Open davidak opened 1 year ago
A possible solution could be to leverage language detection from something like chardet.
They seem to have language auto-detect implemented for translating posts without specified language, so it should be easy to use it in this case as well. https://github.com/mastodon/mastodon/pull/19244
There could be a way to "flag" the language on the message somewhere (see in the timeline or in the message details what is the posting language), and to manually change this language by using the new Edit feature.
I have just noticed that I can change the language using the Edit button. But I still can't visually tell the difference.
As a mulilingual I would like this solved using language detection, because selecting it manually is a real nuisance.
It also doesn't help that default Mastodon doesn't display the post language anywhere.

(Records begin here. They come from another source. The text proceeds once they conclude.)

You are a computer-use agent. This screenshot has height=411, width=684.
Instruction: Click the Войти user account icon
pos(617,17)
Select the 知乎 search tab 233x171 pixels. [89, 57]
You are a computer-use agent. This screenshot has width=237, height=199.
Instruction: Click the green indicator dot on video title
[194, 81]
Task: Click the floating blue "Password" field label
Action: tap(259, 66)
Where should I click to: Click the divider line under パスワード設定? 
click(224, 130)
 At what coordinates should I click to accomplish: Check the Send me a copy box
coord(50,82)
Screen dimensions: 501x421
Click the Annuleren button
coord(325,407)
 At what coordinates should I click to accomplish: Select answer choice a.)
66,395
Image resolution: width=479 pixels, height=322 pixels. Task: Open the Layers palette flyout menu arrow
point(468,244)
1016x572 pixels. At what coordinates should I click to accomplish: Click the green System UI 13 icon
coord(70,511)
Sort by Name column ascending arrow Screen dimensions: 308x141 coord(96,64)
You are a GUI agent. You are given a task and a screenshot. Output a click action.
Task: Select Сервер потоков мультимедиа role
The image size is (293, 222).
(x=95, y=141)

Post editing helps when you notice it yourself after posting. When creating a post, it should be checked if the set language matches the detected. If not, show it e.g. by making the button red. If one often changes languages, the default language setting can provide "detect language".

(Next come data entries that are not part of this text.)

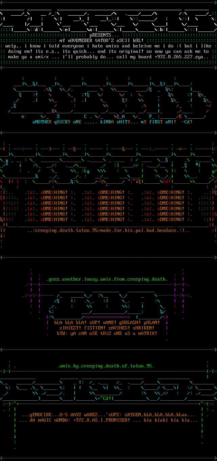Viewport: 217px width, 461px height.
Task: Click the purple ASCII logo in third section
Action: click(x=108, y=302)
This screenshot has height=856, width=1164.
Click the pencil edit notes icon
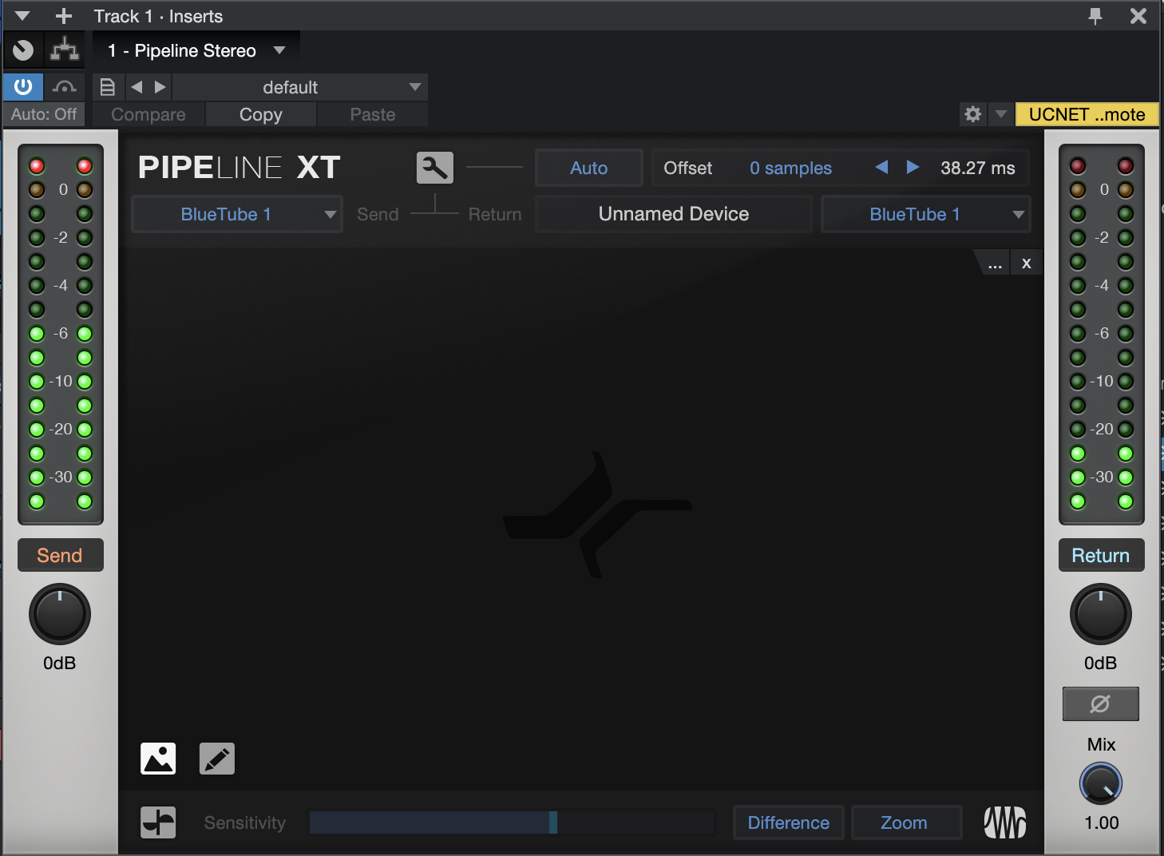point(216,759)
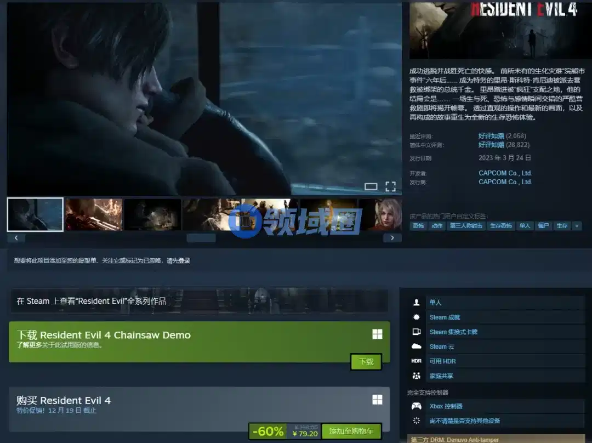592x443 pixels.
Task: Click the 家庭共享 family sharing icon
Action: (417, 376)
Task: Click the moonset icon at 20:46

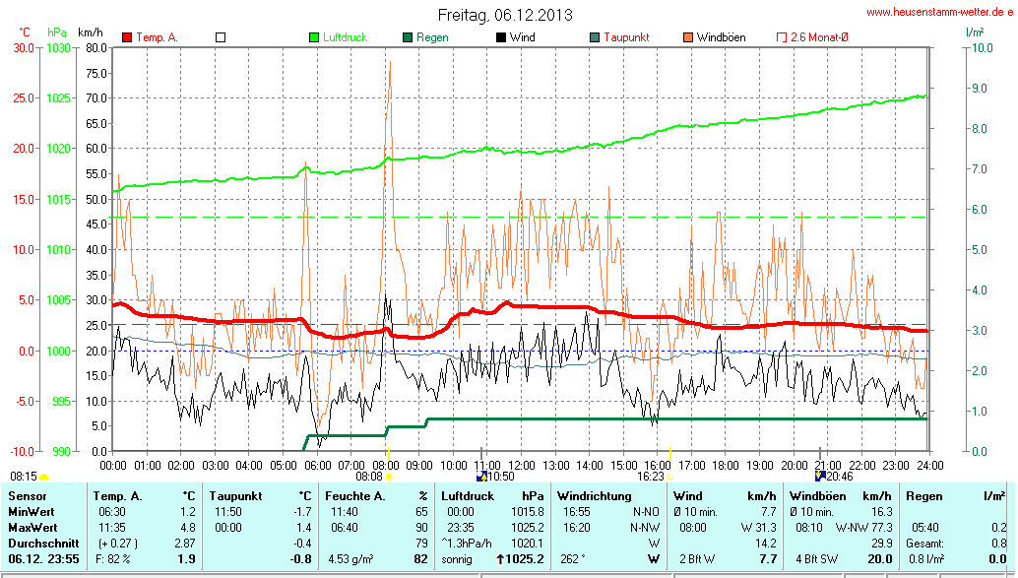Action: click(819, 476)
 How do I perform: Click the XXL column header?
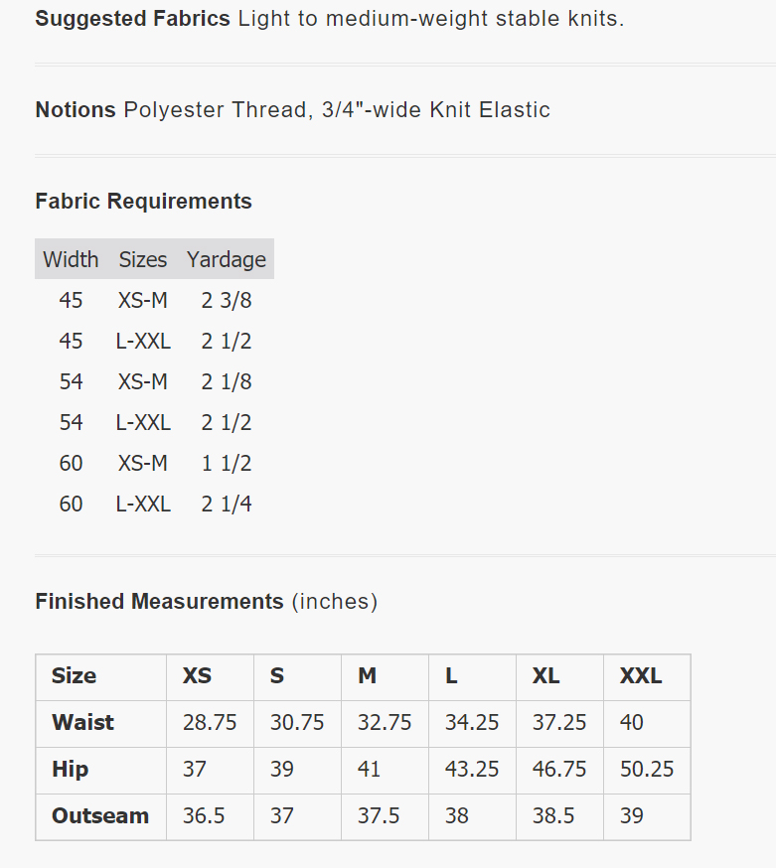[641, 676]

I agree. I believe a lot of people actually forget to set the correct language when posting things. On a big instance such as mastodon.social, I limited the languages I see in the timelines to english and german and still see a firehose of toots in other languages.
I believe some language detection in the frontend, that nudges the user if the detected language does not match the selected (or ignored) language would go a long way making the timelines for everyone more enjoyable.
Not a solution for the web clients but given how many use apps this could simply be solved for a majority (?) if native clients just derived language from the onscreen keyboard used to write the post.
I see that mastodon is using libretranslate which has a feature to detect the language given some text. This could be a good starting point for a fix.
I'm seeing so many posts marked with the wrong language, the language filter feature is almost useless right now. Most of the time English is involved: either the post is in English marked as something else, or the other way around.
I point it out to people sometimes, and the answer is always that they had no idea it was a feature or they they don't know how to change it. Doesn't help that some apps (like Tusky) don't even provide an option to change it per post.
Some people told me Mastodon used to have language detection, but that it didn't work properly so the current system was put in place. Maybe we need a hybrid system. Language detection works a lot better when you limit the amount of possible languages.
Language detection was removed in https://github.com/mastodon/mastodon/pull/17478
In #21631 I propose a different approach to remedy the problem of forgetting to set the post's language correctly.
I've formed a habit out of this, but I agree with everyhing above, the filtering currently doesn't work as so many forget to set the language.
Some clients don't even allow setting the language, so some people give up on tagging them.
I have experimented with a Python (sic) library called Lingua for language detection on the Federated feeds. The results looked quite encouraging - especially if the detection is seeded with the users language spectrum on long posts, the language spectrum that they tag with, and possibly their client-side language selection.
I do not understand why earlier experiments at language detection have yielded bad results. It must have been a simplistic implementation that does not seed the detector and does not consider language clustering (people don't speak all languages at the same time, some languages like English tend to co-occur, some languages are very easy to detect, replies should consider the original posts language).
In fact it seems more likely to me that detection will work better than translate, and it's a dependent problem.
Steps to reproduce the problem
Expected behaviour
designe that prevents this issue
Actual behaviour
i just post in my set default language
Detailed description
Post editing helps when you notice it yourself after posting. When creating a post, it should be checked if the set language matches the detected. If not, show it e.g. by making the button red. If one often changes languages, the default language setting can provide "detect language". If it works 99% reliable, we could make that the default.
Specifications
Mastodon v3.5.3 WebUI